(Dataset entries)
..........

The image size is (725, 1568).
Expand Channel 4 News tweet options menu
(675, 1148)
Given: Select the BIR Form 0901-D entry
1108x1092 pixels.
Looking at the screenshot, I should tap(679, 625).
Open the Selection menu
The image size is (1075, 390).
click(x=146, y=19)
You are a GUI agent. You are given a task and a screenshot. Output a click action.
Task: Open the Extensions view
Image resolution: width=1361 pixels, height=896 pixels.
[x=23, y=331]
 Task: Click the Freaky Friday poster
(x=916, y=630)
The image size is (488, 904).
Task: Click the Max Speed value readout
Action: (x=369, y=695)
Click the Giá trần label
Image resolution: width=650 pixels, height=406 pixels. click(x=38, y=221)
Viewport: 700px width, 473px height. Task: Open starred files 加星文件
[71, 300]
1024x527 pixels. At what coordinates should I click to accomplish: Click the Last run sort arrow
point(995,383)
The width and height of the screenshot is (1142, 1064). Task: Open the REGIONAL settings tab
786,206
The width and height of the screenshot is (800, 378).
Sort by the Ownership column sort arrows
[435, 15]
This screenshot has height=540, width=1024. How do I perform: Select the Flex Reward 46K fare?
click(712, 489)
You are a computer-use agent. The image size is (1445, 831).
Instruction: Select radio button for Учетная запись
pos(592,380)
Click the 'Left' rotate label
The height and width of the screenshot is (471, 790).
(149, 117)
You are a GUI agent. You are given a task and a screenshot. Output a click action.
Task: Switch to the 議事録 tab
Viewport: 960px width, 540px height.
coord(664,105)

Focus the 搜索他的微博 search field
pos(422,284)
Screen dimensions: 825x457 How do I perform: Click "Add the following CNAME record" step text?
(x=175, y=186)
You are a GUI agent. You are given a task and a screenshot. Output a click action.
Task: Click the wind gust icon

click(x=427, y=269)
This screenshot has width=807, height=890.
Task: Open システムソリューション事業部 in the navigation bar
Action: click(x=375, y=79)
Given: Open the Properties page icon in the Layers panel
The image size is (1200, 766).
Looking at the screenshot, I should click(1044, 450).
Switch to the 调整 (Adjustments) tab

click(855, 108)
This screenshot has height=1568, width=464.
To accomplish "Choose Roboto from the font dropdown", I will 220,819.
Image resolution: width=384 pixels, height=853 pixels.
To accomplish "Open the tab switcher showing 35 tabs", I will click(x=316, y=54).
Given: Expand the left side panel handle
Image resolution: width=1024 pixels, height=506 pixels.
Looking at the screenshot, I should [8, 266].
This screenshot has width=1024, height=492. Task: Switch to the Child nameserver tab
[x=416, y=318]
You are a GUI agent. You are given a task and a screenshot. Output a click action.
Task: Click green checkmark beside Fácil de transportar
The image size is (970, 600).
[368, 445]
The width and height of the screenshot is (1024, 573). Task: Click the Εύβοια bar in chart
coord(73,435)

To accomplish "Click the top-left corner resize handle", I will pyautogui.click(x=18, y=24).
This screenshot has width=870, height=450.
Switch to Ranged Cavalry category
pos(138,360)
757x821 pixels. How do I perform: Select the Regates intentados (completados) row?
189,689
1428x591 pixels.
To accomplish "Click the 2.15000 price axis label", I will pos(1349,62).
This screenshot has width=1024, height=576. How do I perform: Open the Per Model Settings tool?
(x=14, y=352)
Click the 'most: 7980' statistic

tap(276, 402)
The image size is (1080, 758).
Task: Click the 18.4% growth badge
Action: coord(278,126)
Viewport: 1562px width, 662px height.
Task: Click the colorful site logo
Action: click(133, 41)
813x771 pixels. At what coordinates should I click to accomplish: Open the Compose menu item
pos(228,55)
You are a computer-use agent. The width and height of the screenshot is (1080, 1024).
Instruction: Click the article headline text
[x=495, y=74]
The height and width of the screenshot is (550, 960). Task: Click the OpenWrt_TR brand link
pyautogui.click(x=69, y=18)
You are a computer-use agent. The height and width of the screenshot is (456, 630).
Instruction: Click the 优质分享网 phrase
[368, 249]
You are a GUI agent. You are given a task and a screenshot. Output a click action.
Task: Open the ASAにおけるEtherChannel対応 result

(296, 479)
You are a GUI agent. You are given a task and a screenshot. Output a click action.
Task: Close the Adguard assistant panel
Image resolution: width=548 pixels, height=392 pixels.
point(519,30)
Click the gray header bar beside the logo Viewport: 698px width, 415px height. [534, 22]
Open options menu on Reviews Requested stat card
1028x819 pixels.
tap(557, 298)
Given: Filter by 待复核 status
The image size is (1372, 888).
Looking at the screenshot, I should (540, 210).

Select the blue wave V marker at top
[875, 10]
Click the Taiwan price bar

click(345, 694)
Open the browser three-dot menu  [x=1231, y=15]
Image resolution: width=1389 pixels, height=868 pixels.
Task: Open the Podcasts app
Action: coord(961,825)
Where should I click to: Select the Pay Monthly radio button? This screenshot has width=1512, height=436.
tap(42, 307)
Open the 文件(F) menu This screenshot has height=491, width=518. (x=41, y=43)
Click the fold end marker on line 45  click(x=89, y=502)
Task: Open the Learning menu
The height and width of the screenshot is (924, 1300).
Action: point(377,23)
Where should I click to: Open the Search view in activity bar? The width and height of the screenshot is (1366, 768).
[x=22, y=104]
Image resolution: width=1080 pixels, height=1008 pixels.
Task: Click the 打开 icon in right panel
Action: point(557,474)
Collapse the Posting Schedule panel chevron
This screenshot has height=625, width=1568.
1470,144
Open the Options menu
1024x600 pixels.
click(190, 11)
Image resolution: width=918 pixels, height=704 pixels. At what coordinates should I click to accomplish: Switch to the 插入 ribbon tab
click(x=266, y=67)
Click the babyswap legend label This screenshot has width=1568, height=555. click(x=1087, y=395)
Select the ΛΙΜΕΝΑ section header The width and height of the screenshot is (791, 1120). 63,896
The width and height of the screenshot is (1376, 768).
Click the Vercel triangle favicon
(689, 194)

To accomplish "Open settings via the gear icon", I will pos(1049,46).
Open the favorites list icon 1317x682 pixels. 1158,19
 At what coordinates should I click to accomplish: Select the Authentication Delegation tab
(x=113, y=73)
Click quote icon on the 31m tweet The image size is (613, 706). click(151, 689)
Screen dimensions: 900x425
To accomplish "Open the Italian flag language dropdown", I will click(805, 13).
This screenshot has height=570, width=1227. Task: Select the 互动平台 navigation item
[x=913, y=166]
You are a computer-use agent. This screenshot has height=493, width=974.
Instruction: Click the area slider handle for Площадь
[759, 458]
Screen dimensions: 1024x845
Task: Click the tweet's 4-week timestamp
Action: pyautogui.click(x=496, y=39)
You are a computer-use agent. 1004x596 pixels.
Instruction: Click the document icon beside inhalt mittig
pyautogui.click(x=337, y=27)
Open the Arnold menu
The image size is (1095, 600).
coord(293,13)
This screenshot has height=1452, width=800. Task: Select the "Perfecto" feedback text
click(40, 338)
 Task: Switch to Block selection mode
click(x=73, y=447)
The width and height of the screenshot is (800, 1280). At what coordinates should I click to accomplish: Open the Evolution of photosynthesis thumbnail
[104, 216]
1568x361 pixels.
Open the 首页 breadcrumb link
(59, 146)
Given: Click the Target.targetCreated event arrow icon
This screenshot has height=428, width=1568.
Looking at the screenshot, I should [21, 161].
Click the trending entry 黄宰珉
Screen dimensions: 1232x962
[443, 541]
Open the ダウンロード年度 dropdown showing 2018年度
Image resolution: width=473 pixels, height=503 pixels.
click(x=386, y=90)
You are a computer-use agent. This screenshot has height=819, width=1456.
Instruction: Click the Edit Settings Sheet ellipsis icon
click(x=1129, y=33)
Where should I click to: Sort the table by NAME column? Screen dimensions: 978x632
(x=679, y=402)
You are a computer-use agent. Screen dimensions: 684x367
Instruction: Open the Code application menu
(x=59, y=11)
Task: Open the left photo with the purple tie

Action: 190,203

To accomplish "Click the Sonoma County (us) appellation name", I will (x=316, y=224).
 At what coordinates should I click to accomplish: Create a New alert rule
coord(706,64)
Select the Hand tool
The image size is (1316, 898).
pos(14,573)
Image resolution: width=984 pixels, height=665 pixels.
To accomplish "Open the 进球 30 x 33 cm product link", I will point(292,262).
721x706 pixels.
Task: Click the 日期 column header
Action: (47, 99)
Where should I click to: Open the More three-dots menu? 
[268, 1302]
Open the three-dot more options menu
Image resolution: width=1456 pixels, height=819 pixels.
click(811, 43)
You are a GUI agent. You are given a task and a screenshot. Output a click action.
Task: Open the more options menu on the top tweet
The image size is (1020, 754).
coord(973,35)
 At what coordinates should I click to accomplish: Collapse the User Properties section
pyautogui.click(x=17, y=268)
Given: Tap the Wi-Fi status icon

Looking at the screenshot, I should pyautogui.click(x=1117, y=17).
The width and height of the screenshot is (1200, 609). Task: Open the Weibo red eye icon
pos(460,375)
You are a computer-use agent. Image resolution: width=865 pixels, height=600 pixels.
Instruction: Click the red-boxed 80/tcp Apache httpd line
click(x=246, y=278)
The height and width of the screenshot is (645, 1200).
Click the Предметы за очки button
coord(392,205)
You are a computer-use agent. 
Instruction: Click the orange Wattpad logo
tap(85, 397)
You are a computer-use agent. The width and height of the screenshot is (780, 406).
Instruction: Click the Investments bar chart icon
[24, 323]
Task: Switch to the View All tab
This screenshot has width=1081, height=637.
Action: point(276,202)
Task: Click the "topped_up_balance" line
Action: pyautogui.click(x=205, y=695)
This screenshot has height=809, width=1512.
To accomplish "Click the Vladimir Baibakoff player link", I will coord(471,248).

..........

# Task directions:
Transcribe, word for word, the data above from its first line through the line with "Task: Open the Extensions view", and include nothing else.

# Exercise output:
The image size is (725, 1568).
Expand Channel 4 News tweet options menu
(675, 1148)
Given: Select the BIR Form 0901-D entry
1108x1092 pixels.
Looking at the screenshot, I should tap(679, 625).
Open the Selection menu
The image size is (1075, 390).
click(x=146, y=19)
You are a GUI agent. You are given a task and a screenshot. Output a click action.
Task: Open the Extensions view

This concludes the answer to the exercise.